Un ruolo importante è stato dato all’uso artigianale dei materiali, dai tessuti al ferro, fibre e particolare interesse è rivolto alla tradizione, all’artigianato, al ‘fatto a mano’. Gli artisti ci comunicano come la tradizione abbia da sempre giocato un ruolo importante nella trasmissione della conoscenza di generazione in generazione. Grande risalto viene dato anche alle opere del XX secolo provenienti dall’America Latina, Africa, Medio Oriente e Asia; il Sud globale, qui rappresentato, è un artificio per mettere in discussione il concetto di ‘Confini’. “Abbiamo bisogno di conoscere di più su di loro e da loro”, ha detto Pedrosa che ha voluto riconoscere a questo gruppo di artisti uno spazio particolare, definito il ‘Nucleo Storico’, come a voler pagare loro un debito storico.
Incaricato dal Ministero della Cultura, in qualità di presidente della Biennale di Venezia, è Pierangelo Buttafuoco, giornalista e scrittore, che nel condividere i valori dell’impostazione etica della mostra ha ribadito l’importanza di dare uno spazio particolare al Sud del mondo. “Una mostra che offre ospitalità a frammenti di bellezza marginalizzata, esclusa, punita e cancellata ad opera di schemi di geo-pensiero dominante”, ha dichiarato Buttafuoco. “Bene ha fatto Pedrosa a dare spazio al diverso, allo straniero, al viaggio, all’integrazione. Concetti che continueranno a riverberare nelle sempre calme acque della città lagunare”. Del resto, non è forse sempre stata questa la vocazione di Venezia? Culla di nuovi punti di vista, città di raccordo fra le diversità territoriali, dove la diversità è normalità.

Questa atmosfera di apertura verso i diversi mondi stride con la triste e drammatica realtà odierna: a causa delle ostilità fra lo stato di Israele e Hamas, il padiglione di Israele non ha mai aperto per decisione dell’artista israeliana Ruth Patir.
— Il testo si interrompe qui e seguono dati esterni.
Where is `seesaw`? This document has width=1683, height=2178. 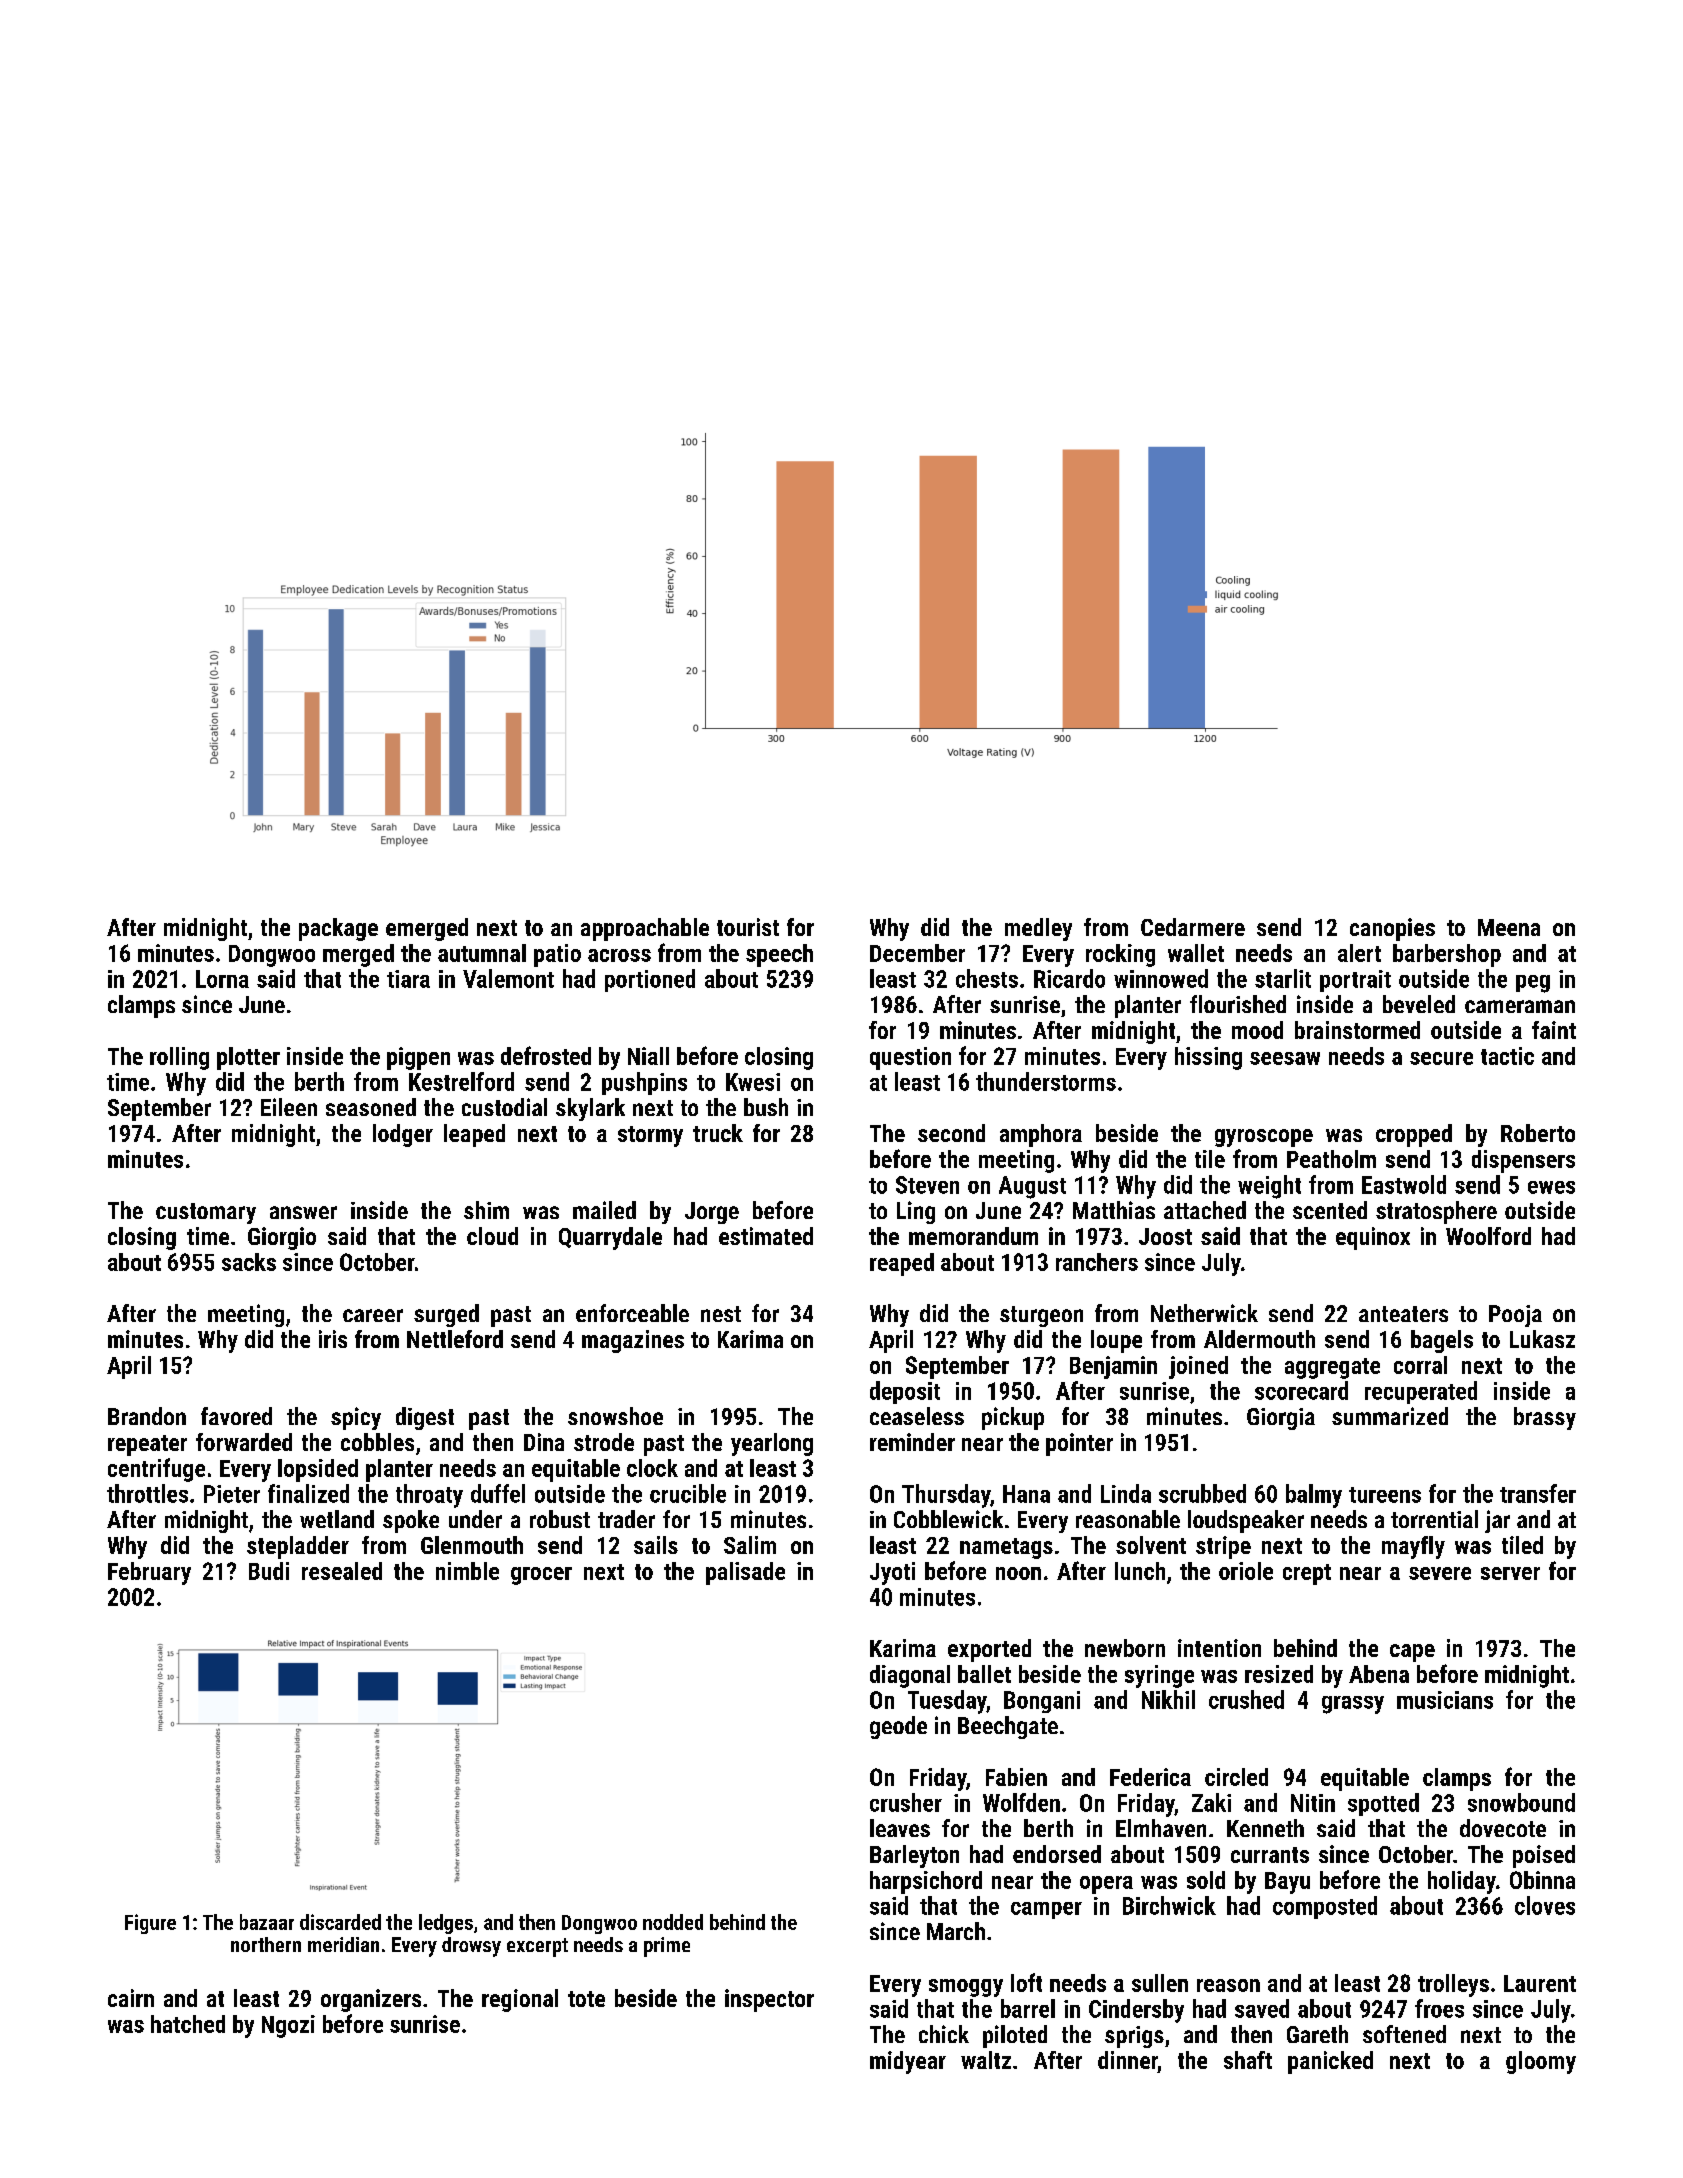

Il suo progetto artistico: “(M)otherland”, inventario sulla maternità contemporanea, resta bloccato e invisibile in attesa della liberazione degli ostaggi e della fine del conflitto all’interno del suo padiglione ai Giardini. Un progetto che alla luce dell’ingente numero di donne e bambini palestinesi uccisi in questi ultimi mesi, ci induce a riflettere sul forte scollamento fra le decisioni politiche del governo di Israele e la società civile del paese.
Ma la decisone dell’artista israelita è stata una risposta di coerenza con l’appello di una lettera aperta firmata da un migliaio di artisti, agli inizi di quest’anno, in cui si chiedeva la chiusura del padiglione in segno di solidarietà con le sofferenze del popolo palestinese. Il padiglione, attualmente, viene costantemente sorvegliato da soldati italiani per evitare il rischio di rappresaglie.
Del resto, la stessa sorte era toccata al padiglione russo nel 2022, che rimase chiuso in occasione della Biennale d’Arte 2022 a causa dell’intervento militare russo in Ucraina.
Va inoltre ricordato che la Biennale d’Arte non si svolge solo fra i padiglioni dei Giardini e la struttura dell’Arsenale; interessante è il fatto che tutta la città di Venezia è pervasa d’arte contemporanea. Numerose sono i palazzi aristocratici, anche con suggestivi affacci sul Gran Canal, messi a disposizione dai privati per l’evento della Biennale e ospitare i ‘Collaterali’; vale a dire, altre 30 esposizioni d’arte disseminate dentro la città, fra un calle e l’altro.